# [Your instructions]
Within the records below, reproduce without change the lines from the line that has "The width and height of the screenshot is (1280, 800)." through the line that has "You are a computer-use agent. Image", and only those.

[Collected data entries]
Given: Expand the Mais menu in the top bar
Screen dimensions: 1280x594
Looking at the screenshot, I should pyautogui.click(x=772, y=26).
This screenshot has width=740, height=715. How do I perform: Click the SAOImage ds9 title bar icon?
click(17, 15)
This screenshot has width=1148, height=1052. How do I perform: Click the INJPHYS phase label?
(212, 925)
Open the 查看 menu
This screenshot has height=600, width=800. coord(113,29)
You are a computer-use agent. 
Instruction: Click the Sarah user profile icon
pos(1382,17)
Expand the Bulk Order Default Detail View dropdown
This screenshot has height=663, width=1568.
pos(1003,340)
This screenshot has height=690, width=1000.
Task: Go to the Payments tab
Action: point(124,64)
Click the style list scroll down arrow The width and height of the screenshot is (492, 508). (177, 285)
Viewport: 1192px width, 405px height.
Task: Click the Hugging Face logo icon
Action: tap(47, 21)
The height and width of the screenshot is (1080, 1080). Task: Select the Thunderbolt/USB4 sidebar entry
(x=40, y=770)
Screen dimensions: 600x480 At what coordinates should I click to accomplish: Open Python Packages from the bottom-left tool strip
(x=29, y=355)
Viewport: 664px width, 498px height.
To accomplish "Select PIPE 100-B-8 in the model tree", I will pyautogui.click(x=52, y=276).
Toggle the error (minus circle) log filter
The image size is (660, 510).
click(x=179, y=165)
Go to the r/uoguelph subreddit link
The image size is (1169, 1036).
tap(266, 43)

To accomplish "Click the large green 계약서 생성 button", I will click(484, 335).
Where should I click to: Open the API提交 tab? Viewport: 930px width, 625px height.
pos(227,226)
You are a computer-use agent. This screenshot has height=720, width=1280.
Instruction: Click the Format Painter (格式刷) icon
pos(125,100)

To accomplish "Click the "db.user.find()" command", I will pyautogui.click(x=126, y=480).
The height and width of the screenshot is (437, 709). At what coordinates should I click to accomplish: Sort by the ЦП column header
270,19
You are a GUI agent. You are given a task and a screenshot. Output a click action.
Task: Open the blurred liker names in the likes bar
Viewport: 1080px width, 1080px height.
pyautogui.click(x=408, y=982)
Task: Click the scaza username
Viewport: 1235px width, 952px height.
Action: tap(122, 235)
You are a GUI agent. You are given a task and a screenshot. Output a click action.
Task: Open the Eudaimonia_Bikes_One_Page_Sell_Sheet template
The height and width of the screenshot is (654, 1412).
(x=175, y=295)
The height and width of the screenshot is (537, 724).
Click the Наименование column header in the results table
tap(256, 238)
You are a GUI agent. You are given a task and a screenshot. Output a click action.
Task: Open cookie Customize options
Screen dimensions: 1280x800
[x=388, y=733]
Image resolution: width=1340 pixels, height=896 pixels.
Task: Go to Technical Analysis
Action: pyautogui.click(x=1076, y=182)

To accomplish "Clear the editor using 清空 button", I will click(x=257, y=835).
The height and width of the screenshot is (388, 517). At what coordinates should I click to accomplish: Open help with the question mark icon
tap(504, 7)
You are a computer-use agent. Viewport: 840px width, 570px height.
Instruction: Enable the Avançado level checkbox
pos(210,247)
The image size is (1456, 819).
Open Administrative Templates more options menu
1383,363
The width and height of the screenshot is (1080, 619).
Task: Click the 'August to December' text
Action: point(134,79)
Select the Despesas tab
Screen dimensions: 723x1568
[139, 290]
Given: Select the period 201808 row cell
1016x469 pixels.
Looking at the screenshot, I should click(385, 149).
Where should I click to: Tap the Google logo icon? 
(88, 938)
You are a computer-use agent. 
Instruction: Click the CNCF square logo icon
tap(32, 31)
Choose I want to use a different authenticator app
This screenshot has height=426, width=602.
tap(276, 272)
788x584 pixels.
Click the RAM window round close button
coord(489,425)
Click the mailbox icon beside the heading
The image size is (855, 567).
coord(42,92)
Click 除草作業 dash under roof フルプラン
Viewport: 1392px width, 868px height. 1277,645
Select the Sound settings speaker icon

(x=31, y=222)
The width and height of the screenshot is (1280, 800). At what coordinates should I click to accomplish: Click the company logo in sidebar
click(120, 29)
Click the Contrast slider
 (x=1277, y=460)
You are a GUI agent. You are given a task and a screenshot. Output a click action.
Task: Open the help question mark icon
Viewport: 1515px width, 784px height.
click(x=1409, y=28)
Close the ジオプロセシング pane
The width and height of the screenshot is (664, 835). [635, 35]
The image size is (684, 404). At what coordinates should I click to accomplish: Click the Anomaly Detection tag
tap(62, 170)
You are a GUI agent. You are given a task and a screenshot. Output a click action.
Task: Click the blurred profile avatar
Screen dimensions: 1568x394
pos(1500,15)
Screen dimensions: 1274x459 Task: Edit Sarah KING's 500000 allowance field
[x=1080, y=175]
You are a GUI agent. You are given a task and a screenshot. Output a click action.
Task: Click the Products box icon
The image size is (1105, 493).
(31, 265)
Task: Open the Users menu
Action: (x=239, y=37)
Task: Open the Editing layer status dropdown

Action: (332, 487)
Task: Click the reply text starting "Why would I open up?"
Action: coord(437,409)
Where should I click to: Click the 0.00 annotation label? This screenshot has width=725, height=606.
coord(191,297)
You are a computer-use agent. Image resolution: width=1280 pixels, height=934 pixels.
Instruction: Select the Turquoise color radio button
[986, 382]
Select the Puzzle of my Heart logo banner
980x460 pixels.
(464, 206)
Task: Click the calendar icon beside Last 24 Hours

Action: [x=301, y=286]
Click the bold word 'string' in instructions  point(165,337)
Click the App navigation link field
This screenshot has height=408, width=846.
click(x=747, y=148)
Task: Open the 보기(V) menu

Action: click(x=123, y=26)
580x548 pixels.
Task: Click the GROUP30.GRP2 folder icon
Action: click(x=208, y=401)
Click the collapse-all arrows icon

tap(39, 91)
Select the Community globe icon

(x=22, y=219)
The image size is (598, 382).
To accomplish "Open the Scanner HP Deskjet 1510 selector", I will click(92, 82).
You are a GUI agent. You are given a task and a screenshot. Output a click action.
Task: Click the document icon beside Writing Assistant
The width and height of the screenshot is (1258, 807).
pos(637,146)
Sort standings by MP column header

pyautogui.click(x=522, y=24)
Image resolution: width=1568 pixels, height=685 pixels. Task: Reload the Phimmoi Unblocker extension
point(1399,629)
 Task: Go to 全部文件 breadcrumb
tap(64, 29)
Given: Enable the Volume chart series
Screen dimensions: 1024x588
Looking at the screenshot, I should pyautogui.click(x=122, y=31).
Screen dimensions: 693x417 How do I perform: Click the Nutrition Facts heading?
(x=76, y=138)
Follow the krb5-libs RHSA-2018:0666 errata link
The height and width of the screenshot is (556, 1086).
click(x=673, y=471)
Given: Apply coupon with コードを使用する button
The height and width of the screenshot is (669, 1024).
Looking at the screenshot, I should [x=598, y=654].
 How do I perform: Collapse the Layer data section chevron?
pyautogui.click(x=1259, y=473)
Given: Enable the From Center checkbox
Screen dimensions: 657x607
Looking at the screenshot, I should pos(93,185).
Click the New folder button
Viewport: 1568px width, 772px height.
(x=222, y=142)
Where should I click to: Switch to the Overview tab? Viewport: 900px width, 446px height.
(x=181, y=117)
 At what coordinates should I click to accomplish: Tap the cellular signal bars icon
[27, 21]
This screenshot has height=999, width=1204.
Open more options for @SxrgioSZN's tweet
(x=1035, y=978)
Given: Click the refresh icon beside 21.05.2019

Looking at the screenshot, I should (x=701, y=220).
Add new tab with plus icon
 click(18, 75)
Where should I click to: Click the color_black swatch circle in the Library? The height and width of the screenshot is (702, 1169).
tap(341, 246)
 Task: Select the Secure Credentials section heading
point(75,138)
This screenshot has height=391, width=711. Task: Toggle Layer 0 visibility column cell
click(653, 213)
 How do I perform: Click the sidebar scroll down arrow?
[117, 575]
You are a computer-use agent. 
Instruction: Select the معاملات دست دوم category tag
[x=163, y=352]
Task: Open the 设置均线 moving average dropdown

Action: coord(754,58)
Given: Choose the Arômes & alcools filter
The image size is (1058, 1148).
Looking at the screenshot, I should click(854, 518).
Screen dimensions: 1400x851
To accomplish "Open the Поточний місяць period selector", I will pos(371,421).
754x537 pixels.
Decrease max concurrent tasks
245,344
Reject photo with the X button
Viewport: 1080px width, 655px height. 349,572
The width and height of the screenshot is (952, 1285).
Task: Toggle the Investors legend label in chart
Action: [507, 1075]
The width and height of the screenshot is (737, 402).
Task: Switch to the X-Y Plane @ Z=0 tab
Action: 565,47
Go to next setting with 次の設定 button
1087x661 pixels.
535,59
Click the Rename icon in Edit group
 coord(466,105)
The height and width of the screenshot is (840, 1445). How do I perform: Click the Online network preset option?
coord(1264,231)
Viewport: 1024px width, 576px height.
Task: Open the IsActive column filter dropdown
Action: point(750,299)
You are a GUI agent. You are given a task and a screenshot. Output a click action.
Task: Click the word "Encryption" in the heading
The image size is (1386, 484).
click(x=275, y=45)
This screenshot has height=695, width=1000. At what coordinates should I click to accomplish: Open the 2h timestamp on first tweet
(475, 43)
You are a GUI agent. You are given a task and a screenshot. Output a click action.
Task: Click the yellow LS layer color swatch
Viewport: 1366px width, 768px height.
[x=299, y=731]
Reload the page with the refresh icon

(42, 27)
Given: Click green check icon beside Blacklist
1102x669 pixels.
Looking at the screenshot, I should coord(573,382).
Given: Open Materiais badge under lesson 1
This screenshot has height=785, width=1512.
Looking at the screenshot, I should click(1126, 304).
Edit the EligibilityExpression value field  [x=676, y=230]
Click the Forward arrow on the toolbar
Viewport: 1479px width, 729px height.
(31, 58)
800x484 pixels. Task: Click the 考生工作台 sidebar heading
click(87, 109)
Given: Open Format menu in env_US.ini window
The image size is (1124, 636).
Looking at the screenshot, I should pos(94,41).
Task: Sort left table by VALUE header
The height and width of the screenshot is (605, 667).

# [Written response]
The width and height of the screenshot is (1280, 800). At what coordinates should I click to accomplish: Click the company logo in sidebar
click(120, 29)
Click the Contrast slider
 (x=1277, y=460)
You are a GUI agent. You are given a task and a screenshot. Output a click action.
Task: Open the help question mark icon
Viewport: 1515px width, 784px height.
click(x=1409, y=28)
Close the ジオプロセシング pane
The width and height of the screenshot is (664, 835). [635, 35]
The image size is (684, 404). At what coordinates should I click to accomplish: Click the Anomaly Detection tag
tap(62, 170)
You are a GUI agent. You are given a task and a screenshot. Output a click action.
Task: Click the blurred profile avatar
Screen dimensions: 1568x394
pos(1500,15)
Screen dimensions: 1274x459 Task: Edit Sarah KING's 500000 allowance field
[x=1080, y=175]
You are a GUI agent. You are given a task and a screenshot. Output a click action.
Task: Click the Products box icon
The image size is (1105, 493).
(31, 265)
Task: Open the Users menu
Action: (x=239, y=37)
Task: Open the Editing layer status dropdown

Action: (332, 487)
Task: Click the reply text starting "Why would I open up?"
Action: coord(437,409)
Where should I click to: Click the 0.00 annotation label? This screenshot has width=725, height=606.
coord(191,297)
You are a computer-use agent. Image resolution: width=1280 pixels, height=934 pixels.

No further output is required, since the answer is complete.